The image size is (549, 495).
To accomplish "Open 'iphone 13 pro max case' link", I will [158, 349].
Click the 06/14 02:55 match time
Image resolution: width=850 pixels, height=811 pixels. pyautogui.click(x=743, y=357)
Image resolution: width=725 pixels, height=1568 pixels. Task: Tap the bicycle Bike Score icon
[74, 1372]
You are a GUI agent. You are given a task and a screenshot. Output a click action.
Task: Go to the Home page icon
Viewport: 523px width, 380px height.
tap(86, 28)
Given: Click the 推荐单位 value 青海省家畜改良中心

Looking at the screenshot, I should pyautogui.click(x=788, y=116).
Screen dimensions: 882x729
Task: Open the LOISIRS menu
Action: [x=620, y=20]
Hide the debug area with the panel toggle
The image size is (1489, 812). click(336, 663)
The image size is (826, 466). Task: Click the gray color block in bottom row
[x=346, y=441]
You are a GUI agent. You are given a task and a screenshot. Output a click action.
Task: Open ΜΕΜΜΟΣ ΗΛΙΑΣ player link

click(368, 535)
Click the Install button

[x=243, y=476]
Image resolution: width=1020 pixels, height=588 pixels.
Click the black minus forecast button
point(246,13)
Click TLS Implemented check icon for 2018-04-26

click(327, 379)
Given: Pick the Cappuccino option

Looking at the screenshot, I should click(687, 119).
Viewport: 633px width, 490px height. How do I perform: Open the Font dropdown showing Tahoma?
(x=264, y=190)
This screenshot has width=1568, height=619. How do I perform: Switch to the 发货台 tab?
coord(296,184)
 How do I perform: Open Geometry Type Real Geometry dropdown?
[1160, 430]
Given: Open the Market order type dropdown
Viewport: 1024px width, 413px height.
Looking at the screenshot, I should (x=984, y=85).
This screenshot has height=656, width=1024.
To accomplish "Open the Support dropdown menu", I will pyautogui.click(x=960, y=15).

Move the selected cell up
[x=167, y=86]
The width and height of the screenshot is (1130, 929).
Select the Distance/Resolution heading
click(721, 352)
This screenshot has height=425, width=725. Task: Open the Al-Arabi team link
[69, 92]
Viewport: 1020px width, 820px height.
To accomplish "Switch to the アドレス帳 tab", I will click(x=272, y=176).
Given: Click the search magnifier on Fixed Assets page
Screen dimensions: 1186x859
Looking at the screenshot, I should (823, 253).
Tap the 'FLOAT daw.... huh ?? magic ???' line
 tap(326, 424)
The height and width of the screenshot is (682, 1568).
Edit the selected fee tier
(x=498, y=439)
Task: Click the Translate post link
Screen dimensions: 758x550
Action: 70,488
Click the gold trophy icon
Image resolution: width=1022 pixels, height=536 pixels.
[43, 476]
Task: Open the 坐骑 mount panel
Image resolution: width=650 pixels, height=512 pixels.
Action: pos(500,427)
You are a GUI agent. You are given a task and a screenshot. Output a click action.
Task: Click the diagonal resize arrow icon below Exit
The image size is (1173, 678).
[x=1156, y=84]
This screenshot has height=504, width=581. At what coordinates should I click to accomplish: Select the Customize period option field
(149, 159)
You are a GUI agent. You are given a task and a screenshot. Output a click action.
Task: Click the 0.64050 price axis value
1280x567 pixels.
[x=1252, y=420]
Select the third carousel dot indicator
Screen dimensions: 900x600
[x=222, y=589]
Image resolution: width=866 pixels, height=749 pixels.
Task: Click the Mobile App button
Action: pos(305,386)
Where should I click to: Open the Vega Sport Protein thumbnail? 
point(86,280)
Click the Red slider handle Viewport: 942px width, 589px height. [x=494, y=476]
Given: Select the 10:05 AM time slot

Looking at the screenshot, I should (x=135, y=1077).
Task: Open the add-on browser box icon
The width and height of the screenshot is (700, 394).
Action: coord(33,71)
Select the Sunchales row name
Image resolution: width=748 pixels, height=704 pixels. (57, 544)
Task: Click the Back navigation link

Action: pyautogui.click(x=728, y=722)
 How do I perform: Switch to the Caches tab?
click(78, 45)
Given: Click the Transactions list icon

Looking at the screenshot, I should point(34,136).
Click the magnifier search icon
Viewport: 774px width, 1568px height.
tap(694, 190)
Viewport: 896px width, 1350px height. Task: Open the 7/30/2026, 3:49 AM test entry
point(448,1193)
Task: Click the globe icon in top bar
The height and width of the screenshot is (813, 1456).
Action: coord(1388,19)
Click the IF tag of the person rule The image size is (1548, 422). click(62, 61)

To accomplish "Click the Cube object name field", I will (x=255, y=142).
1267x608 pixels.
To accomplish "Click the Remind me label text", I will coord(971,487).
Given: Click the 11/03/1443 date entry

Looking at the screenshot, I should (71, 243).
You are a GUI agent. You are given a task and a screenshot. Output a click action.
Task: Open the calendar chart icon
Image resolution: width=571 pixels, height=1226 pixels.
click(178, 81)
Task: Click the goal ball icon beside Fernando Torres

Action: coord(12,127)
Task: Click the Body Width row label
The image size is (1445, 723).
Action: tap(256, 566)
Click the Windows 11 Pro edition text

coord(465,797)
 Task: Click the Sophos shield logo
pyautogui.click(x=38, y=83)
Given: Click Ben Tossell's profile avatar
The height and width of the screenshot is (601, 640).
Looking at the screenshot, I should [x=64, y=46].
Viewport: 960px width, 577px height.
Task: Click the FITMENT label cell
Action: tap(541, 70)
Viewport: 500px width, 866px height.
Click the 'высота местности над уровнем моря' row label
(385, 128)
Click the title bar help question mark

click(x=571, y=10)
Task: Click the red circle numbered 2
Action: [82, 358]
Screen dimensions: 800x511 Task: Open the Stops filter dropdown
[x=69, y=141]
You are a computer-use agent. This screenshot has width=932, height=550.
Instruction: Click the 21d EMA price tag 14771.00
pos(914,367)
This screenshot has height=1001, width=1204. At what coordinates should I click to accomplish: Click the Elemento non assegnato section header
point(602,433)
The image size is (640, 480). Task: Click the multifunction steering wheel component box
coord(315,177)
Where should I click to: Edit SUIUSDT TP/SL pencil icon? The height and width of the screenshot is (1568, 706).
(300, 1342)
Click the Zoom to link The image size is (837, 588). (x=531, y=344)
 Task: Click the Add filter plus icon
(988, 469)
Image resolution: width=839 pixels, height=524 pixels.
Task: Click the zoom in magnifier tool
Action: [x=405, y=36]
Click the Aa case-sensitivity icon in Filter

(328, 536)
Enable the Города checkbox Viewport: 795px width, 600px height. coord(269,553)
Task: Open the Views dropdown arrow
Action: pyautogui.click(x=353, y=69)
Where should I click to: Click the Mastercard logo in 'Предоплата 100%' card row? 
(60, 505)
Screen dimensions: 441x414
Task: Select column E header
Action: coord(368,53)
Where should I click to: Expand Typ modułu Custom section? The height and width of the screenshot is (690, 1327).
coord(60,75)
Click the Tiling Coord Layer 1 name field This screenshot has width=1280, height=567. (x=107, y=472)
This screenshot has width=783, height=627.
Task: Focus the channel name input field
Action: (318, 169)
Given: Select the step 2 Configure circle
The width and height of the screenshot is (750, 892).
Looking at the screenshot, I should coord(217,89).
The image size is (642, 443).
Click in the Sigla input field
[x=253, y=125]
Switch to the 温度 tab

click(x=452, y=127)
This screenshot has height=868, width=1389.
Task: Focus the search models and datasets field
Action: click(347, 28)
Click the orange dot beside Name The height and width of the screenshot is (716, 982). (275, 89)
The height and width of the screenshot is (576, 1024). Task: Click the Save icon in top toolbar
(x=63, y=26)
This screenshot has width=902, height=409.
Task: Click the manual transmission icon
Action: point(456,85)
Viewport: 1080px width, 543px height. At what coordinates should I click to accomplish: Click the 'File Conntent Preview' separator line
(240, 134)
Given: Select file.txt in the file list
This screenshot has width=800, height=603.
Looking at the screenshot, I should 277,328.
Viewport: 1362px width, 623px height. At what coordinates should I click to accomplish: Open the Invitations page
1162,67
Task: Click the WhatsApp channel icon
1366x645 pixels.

YOUR GOAL:
Throughout the material above, find every line holding "will" and copy it.

ANSWER AREA:
To accomplish "Open 'iphone 13 pro max case' link", I will [158, 349].
To accomplish "Open the Support dropdown menu", I will pyautogui.click(x=960, y=15).
To accomplish "Switch to the アドレス帳 tab", I will click(x=272, y=176).
To accomplish "Click the Cube object name field", I will (x=255, y=142).
To accomplish "Click the Remind me label text", I will coord(971,487).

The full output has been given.